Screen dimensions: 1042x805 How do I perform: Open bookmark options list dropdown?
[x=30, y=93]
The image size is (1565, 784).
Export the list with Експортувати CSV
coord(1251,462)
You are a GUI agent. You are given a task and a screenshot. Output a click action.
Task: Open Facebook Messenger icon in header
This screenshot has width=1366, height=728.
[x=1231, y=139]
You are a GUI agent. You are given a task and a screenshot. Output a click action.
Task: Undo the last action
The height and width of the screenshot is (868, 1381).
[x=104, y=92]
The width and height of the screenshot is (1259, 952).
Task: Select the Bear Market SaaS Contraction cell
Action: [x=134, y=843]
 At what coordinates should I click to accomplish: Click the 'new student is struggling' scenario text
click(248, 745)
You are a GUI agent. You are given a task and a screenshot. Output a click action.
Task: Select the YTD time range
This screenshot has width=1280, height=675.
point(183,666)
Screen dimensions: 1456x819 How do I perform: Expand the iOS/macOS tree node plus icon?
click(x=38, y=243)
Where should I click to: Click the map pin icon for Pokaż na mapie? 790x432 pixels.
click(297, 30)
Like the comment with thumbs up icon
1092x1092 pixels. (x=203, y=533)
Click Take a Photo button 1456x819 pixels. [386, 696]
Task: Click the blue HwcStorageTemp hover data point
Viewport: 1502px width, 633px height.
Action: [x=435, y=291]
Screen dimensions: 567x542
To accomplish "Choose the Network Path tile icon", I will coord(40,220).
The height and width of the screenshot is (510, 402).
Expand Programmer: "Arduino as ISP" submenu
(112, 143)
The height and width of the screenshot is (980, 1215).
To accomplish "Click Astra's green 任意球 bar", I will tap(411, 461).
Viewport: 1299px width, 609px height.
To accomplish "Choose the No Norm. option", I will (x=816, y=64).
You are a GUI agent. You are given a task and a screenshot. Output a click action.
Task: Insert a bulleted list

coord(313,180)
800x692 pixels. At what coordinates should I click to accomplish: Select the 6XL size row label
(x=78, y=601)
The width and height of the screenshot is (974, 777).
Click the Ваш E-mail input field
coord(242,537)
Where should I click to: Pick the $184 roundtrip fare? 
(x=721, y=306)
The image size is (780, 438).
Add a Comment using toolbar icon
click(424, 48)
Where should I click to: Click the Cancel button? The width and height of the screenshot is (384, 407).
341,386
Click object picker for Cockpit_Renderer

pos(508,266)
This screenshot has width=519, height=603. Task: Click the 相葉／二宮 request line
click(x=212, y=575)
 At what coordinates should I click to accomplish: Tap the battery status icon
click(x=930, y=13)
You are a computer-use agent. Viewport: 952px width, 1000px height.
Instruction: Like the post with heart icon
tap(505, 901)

*Exercise prompt*.
Please make an exact copy of the entries, down to the last character.

*Solution*.
Screen dimensions: 1042x805 How do I perform: Open bookmark options list dropdown?
[x=30, y=93]
The image size is (1565, 784).
Export the list with Експортувати CSV
coord(1251,462)
You are a GUI agent. You are given a task and a screenshot. Output a click action.
Task: Open Facebook Messenger icon in header
This screenshot has width=1366, height=728.
[x=1231, y=139]
You are a GUI agent. You are given a task and a screenshot. Output a click action.
Task: Undo the last action
The height and width of the screenshot is (868, 1381).
[x=104, y=92]
The width and height of the screenshot is (1259, 952).
Task: Select the Bear Market SaaS Contraction cell
Action: [x=134, y=843]
 At what coordinates should I click to accomplish: Click the 'new student is struggling' scenario text
click(248, 745)
You are a GUI agent. You are given a task and a screenshot. Output a click action.
Task: Select the YTD time range
This screenshot has width=1280, height=675.
point(183,666)
Screen dimensions: 1456x819 How do I perform: Expand the iOS/macOS tree node plus icon?
click(x=38, y=243)
Where should I click to: Click the map pin icon for Pokaż na mapie? 790x432 pixels.
click(297, 30)
Like the comment with thumbs up icon
1092x1092 pixels. (x=203, y=533)
Click Take a Photo button 1456x819 pixels. [386, 696]
Task: Click the blue HwcStorageTemp hover data point
Viewport: 1502px width, 633px height.
Action: [x=435, y=291]
Screen dimensions: 567x542
To accomplish "Choose the Network Path tile icon", I will coord(40,220).
The height and width of the screenshot is (510, 402).
Expand Programmer: "Arduino as ISP" submenu
(112, 143)
The height and width of the screenshot is (980, 1215).
To accomplish "Click Astra's green 任意球 bar", I will tap(411, 461).
Viewport: 1299px width, 609px height.
To accomplish "Choose the No Norm. option", I will (x=816, y=64).
You are a GUI agent. You are given a task and a screenshot. Output a click action.
Task: Insert a bulleted list

coord(313,180)
800x692 pixels. At what coordinates should I click to accomplish: Select the 6XL size row label
(x=78, y=601)
The width and height of the screenshot is (974, 777).
Click the Ваш E-mail input field
coord(242,537)
Where should I click to: Pick the $184 roundtrip fare? 
(x=721, y=306)
The image size is (780, 438).
Add a Comment using toolbar icon
click(424, 48)
Where should I click to: Click the Cancel button? The width and height of the screenshot is (384, 407).
341,386
Click object picker for Cockpit_Renderer

pos(508,266)
This screenshot has width=519, height=603. Task: Click the 相葉／二宮 request line
click(x=212, y=575)
 At what coordinates should I click to accomplish: Tap the battery status icon
click(x=930, y=13)
You are a computer-use agent. Viewport: 952px width, 1000px height.
Instruction: Like the post with heart icon
tap(505, 901)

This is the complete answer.